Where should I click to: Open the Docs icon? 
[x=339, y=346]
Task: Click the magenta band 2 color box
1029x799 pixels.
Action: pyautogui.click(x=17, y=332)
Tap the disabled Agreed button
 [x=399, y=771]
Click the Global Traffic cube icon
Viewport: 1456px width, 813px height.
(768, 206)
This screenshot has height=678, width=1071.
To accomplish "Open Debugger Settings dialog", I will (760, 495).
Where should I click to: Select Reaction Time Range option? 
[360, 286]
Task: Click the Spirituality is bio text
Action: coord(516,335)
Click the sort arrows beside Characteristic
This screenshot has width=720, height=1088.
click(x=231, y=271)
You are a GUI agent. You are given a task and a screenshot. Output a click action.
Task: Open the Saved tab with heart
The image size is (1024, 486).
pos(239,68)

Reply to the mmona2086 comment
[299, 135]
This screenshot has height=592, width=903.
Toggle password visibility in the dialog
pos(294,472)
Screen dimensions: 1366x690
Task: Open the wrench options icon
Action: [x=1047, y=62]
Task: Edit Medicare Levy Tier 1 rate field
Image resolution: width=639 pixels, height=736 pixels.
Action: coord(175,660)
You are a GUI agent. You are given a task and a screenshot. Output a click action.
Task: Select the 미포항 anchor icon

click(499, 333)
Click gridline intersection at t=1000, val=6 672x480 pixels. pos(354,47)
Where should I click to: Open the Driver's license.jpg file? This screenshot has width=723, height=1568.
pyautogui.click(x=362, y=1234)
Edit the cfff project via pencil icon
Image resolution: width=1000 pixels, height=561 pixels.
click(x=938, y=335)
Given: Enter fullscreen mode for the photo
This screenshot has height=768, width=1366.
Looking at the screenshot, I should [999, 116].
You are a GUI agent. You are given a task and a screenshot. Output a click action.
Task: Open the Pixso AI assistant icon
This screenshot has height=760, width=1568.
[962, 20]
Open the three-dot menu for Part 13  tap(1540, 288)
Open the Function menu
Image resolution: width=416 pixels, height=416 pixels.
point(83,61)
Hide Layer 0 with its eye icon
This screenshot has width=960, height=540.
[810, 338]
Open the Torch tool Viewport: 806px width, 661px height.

**PROBLEM**
Set down only the lines above that fall between the line holding "Image resolution: width=1000" and the line holding "Task: Open the Pixso AI assistant icon", inclusive, keeping each exact.

**ANSWER TO THIS EXERCISE**
Image resolution: width=1000 pixels, height=561 pixels.
click(x=938, y=335)
Given: Enter fullscreen mode for the photo
This screenshot has height=768, width=1366.
Looking at the screenshot, I should [999, 116].
You are a GUI agent. You are given a task and a screenshot. Output a click action.
Task: Open the Pixso AI assistant icon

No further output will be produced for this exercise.